I don't think we got a single report for a user about this.

This is not surprising, given that the problem is about dates millions of years into the past or future. Maybe not a lot of paleontologists or science-fiction writers use Scylla :-)

Lorak-mmk commented 5 months ago

If the problem is not encountered by users and is generally not severe then I don't think it's worth it to break compatibility to fix it - and I suspect upstream will say the same.

fruch commented 5 months ago

@sylwiaszunejko thanks for owning this. I think that @fruch suggestion to suggest it to the upstream and get their feedback is a good start. When we have that feedback, we can get back to it. IIRC this is an edge cases that we rarly meet in testing and never seen in the field.

I know we have seen in two occasions, one Scylla core issue, on internal truncate table one field was in nanosecond and not milisec, and hence overriding.

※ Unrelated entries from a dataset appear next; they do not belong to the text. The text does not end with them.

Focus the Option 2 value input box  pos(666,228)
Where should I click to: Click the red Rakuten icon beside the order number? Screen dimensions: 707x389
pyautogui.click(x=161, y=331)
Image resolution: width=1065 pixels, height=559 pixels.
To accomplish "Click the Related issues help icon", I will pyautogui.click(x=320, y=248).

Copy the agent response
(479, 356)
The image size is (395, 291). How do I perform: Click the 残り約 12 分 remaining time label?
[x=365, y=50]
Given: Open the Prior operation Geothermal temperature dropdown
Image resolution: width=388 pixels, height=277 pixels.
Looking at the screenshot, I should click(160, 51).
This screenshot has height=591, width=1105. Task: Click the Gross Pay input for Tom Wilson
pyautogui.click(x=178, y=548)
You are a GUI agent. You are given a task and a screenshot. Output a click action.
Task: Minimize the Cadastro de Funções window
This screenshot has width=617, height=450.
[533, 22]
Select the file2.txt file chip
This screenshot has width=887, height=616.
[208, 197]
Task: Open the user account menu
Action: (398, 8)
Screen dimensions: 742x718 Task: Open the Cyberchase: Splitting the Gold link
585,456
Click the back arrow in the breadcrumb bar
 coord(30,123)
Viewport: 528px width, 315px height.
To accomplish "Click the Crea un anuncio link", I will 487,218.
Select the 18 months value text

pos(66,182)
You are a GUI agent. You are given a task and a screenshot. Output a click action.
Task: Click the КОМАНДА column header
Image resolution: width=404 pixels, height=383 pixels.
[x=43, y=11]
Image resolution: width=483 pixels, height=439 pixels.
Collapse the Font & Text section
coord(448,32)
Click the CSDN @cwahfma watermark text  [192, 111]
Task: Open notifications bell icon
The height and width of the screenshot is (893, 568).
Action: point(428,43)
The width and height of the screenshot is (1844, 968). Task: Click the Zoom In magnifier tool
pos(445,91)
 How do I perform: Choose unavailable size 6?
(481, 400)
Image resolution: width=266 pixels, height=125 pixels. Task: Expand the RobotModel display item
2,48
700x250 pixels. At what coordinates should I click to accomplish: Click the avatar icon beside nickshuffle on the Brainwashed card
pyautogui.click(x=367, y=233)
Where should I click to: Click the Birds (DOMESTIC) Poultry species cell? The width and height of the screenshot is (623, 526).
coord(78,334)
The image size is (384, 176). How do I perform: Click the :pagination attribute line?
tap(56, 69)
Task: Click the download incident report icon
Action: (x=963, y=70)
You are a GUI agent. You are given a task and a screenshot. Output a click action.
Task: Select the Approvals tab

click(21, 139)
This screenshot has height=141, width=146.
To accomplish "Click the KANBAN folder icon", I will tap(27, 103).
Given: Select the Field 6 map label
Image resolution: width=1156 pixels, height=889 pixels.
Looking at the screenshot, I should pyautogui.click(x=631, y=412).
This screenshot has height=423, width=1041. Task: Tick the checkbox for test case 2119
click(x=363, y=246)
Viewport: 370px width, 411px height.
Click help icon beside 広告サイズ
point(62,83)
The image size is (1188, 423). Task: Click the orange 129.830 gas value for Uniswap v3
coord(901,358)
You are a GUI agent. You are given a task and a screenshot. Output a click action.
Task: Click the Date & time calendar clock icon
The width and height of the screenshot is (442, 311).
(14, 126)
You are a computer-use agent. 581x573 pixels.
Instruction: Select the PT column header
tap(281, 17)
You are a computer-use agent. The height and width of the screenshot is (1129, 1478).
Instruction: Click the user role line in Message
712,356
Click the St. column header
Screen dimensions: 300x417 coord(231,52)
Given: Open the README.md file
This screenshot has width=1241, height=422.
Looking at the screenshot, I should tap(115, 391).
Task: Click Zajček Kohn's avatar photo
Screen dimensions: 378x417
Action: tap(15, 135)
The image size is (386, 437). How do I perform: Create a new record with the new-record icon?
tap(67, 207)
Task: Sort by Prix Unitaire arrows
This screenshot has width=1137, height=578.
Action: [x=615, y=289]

And once when scylla-bench was randomizing dates with all 64bits, which was fixed.

I don't think we got a single report for a user about this.

This is not surprising, given that the problem is about dates millions of years into the past or future. Maybe not a lot of paleontologists or science-fiction writers use Scylla :-)

You are correct it doesn't fully adhere to the CQL spec in that

I think those really need that kind of dates, can override instruct the driver not to convert, or do the same hack done in cqlsh.

Still we can suggest it upstream, and maybe they would be convinced

sylwiaszunejko commented 5 months ago

@avelanarius @fruch @nyh @Lorak-mmk What should be my next steps? How should I contact upstream? Maybe you have any idea how to fix the issue without breaking compatibility?

fruch commented 5 months ago

@avelanarius @fruch @nyh @Lorak-mmk What should be my next steps? How should I contact upstream

Raise an issue, and open a PR similar to this one.

it might take some time until they would react to those, but that how we were doing those so far.

I guess you can find some cassandra mailing to discuss as well

Lorak-mmk commented 3 months ago

Can this PR be closed now that upstream PR is open?

roydahan commented 3 months ago

We shall assume that the upstream PR won't get noticed for quite a while, so the question is what to do with the issue this PR claims to fix: https://github.com/scylladb/python-driver/issues/255

It's ok to provide just an answer there or reference to relevant docs and close the issue if we believe this is what's need to be done.

sylwiaszunejko commented 3 months ago

We are not merging it to not break backwards compatibility, but if someone needs datetimes outside datetime.[MIN|MAX]YEAR feel free to cherry-pick.